In the records below, find the line that contains "Chicago / O'Hare / Rosemont (1164, 987)" and the line that contains "Useful Links (858, 1259)", then retype exactly those two lines and every line between them.

* INPUT DATA *
================
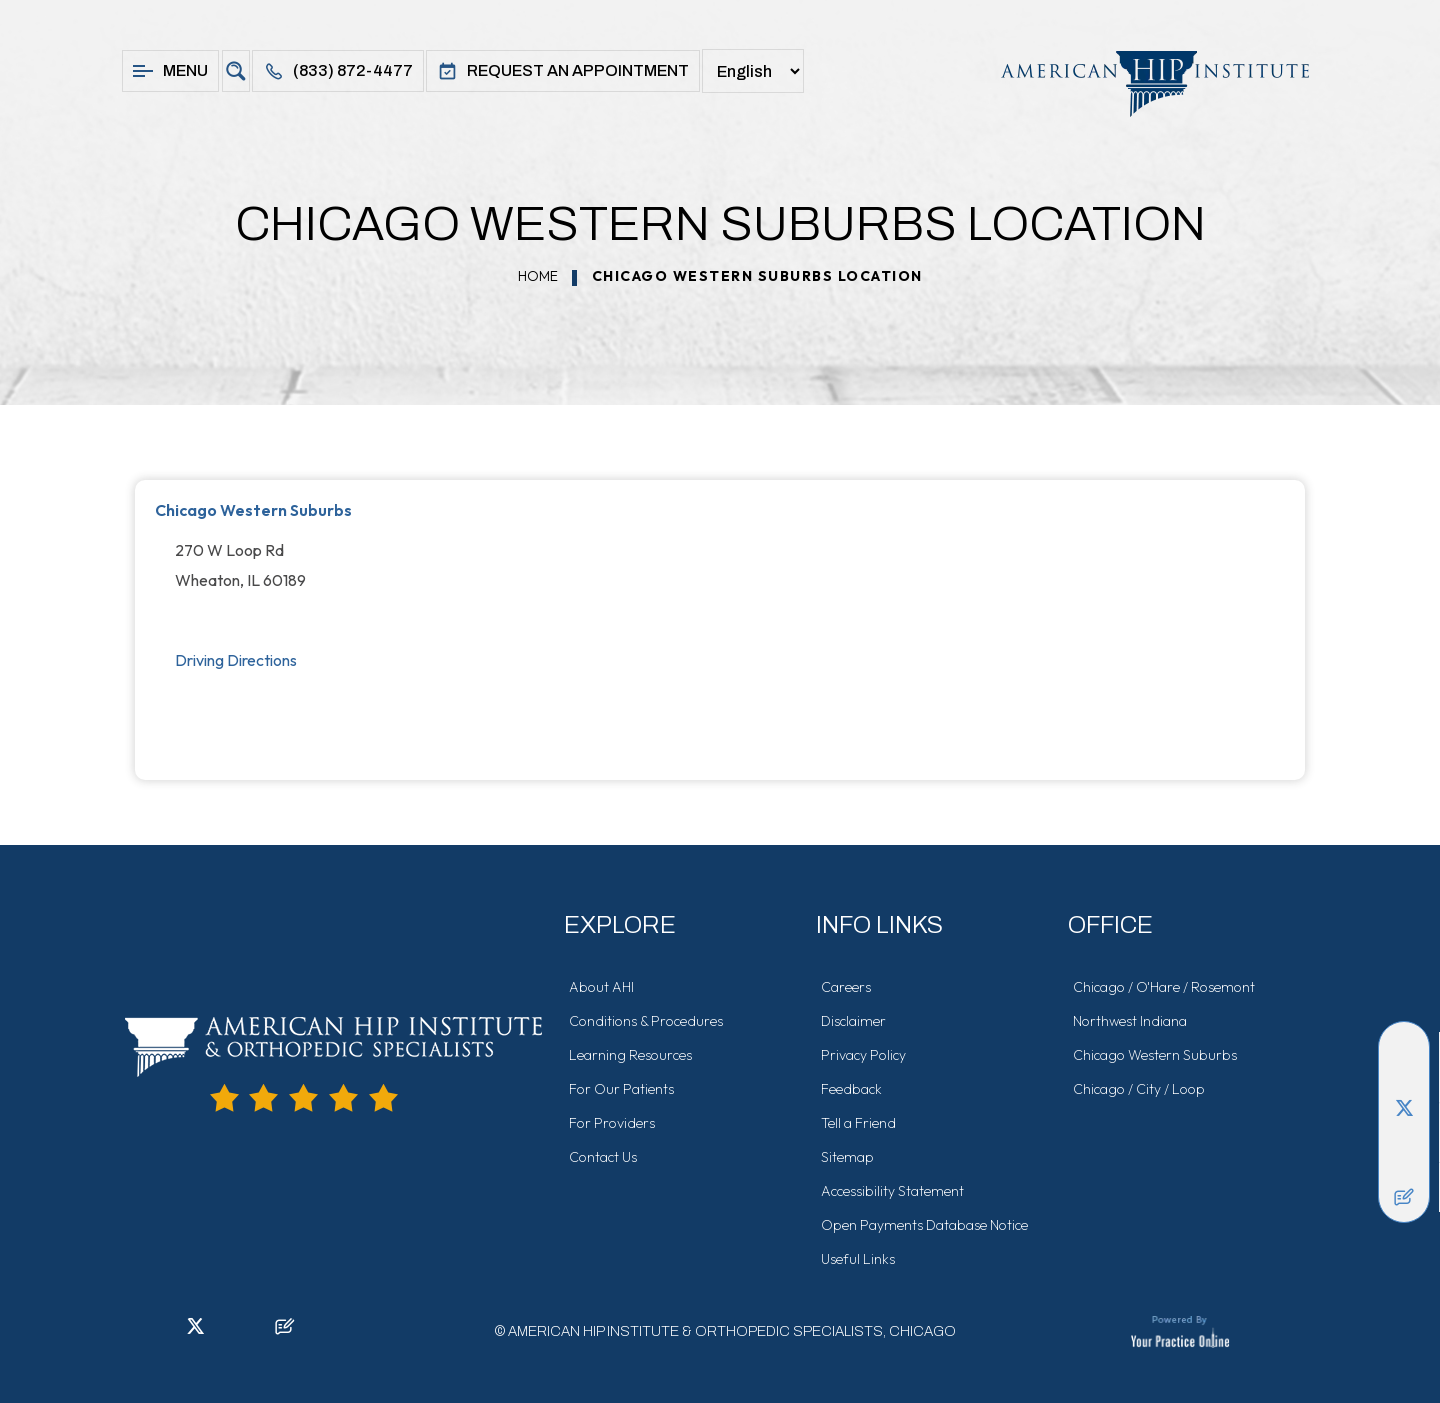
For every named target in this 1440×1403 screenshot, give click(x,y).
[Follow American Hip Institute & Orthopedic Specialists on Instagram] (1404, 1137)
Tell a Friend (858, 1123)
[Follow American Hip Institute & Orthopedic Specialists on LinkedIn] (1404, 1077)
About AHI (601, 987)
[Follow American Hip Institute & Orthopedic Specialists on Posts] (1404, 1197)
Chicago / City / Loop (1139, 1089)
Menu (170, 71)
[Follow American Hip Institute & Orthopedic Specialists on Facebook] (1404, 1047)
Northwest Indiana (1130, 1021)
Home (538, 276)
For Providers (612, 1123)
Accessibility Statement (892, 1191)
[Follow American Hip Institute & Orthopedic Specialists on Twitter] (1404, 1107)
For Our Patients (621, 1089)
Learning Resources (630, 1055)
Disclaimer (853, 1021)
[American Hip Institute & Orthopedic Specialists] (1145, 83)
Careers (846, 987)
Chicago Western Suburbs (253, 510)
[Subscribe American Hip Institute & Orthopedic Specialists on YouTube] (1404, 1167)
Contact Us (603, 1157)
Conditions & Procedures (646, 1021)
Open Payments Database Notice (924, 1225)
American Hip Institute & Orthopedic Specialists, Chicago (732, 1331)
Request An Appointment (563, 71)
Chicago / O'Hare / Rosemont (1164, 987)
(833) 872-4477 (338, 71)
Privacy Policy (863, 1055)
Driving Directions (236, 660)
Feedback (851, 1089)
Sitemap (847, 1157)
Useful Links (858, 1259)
================
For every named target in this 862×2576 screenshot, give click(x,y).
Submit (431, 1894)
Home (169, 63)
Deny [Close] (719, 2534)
================
* RESULT OF THIS TASK *
Chicago / O'Hare / Rosemont (1164, 987)
(833) 872-4477 (338, 71)
Privacy Policy (863, 1055)
Driving Directions (236, 660)
Feedback (851, 1089)
Sitemap (847, 1157)
Useful Links (858, 1259)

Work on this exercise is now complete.